BAGIAN TEKS:
↓↓↓

Kekerasan Guru terhadap Siswa di Sekolah(?)


Membaca tulisan Titik Firawati, staf pengajar Hubungan Internasional Universitas Gadjah Mada, di harian Lampung Post, tanggal 15 November 2011, yang berjudul Kekerasan Guru terhadap Siswa di Sekolah, saya tidak tahan untuk tidak turut memberi tanggapan.

Dalam tulisannya tersebut, beliau dengan tegas dan tanpa basa-basi men-judge bahwa hukuman fisik yang diberikan guru terhadap siswa di sekolah adalah sebuah tindak kekerasan yang, mungkin, di mata sang penulis ini, sama dengan tindak kekerasan yang dilakukan oleh perampok atau pencuri. … Oleh karena itu, mitos jika kekerasan dibenarkan untuk menegakkan wibawa guru di hadapan anak didik. Selama guru mencurahkan segenap tenaga dan pikirannya untuk menginspirasi murid-muridnya, kewibawaan akan mengikutinya. Guru yang menjadi inspirasi bagi aksi kekerasan adalah preman yang tempatnya bukan di sekolah, tulis Titik dalam salah satu alinea tulisannya tersebut.

Benarkah sang penulis ini adalah dosen UGM? Kalau benar, betapa sempitnya pandangan beliau tentang pendidikan.

Istilah ‘kekerasan’ yang digunakan sang penulis dalam tulisannya tersebut menunjukkan pandangan yang sepihak, yang tidak memandang pendidikan secara komprehensif. Istiah ‘kekerasan’ (violence) adalah istilah yang mengerikan, dreadful, istilah yang sama sekali tidak mengandung perspektif pendidikan. Menyebut tindakan guru terhadap murid sebagai ‘kekerasan’ adalah sebuah penilaian yang berwawasan sempit dan tidak fair.

↑↑↑

TUGAS LATIHAN: Lanjutkan teks tanggapan di atas tentang hukuman fisik oleh guru terhadap siswa, dimulai tepat setelah kalimat terakhirnya.

BAHAN LATIHAN:
↓↓↓

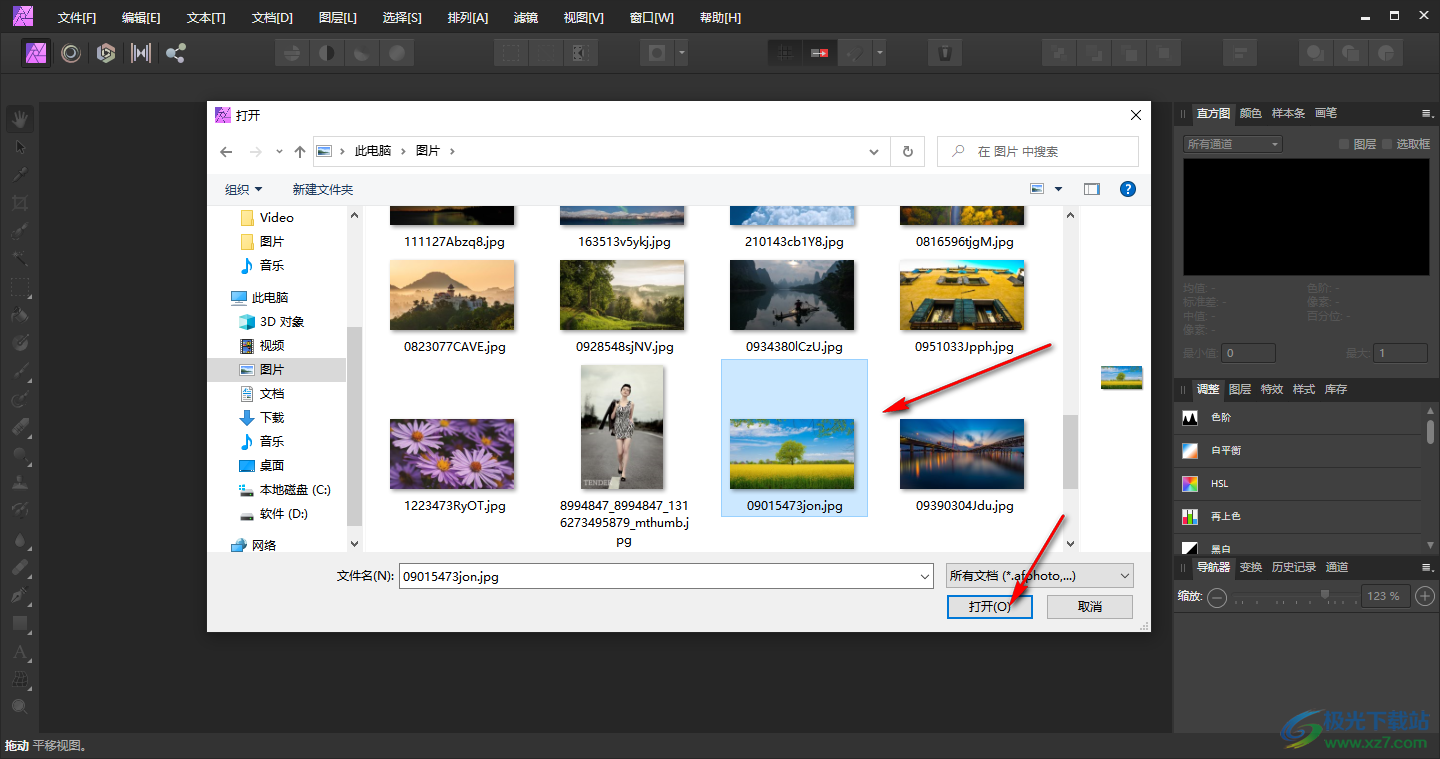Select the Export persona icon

↑↑↑
↓↓↓

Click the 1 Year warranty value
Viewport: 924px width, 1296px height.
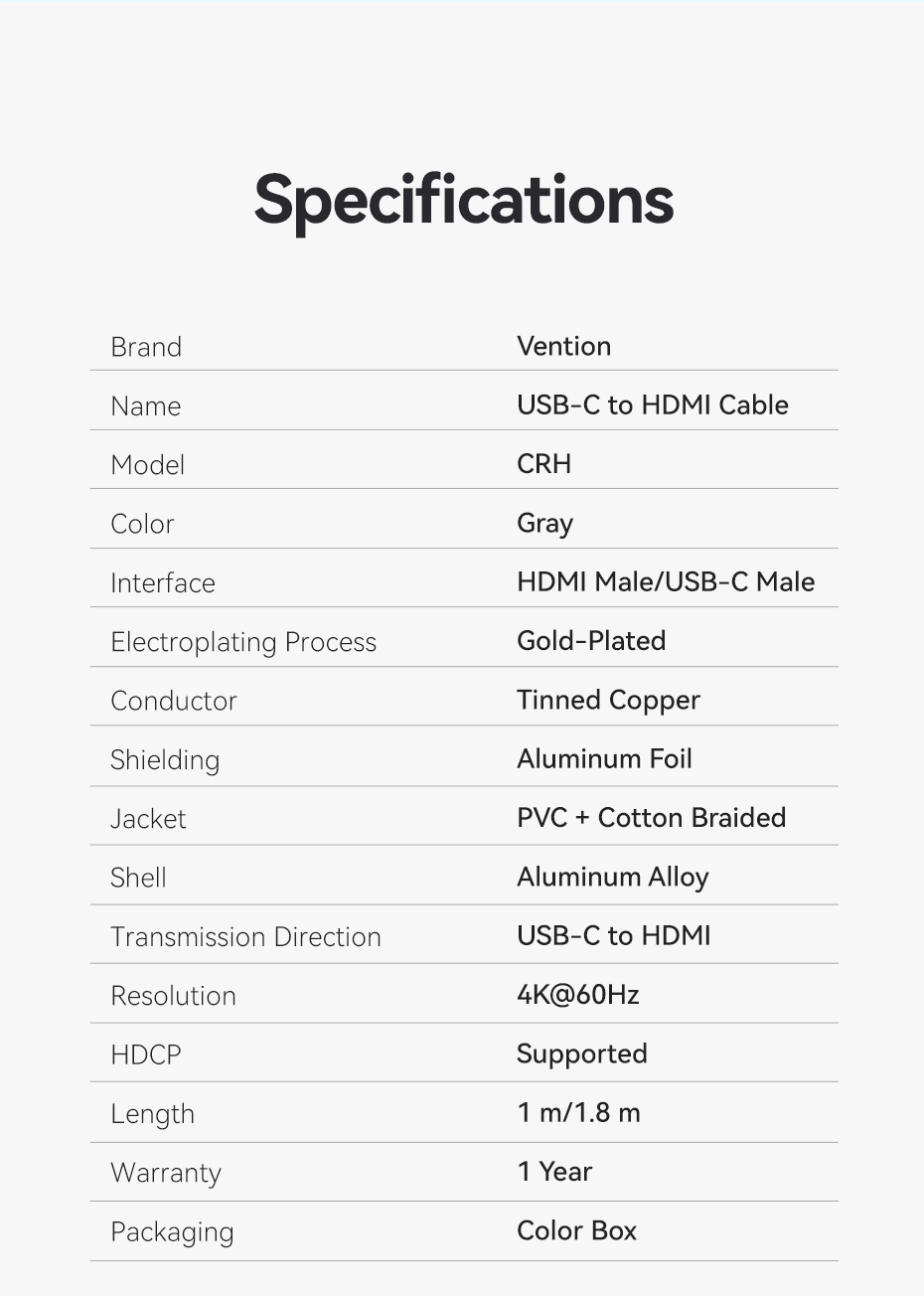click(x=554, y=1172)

↑↑↑

HASIL LATIHAN:
Kekerasan (violence) dalam pikiran saya adalah tindakan seperti yang dilakukan oleh perampok untuk menaklukkan korbannya, atau yang dilakukan seorang tentara untuk mengorek keterangan dari tawanannya, atau seperti adegan yang digambarkan dalam film-film laga. Atau seperti situasi perang, di mana segalanya berlangsung di luar kendali, penuh pertikaian, darah dan airmata. Istilah ‘kekerasan’ adalah penindasan dan intimidasi dari yang kuat terhadap yang lemah.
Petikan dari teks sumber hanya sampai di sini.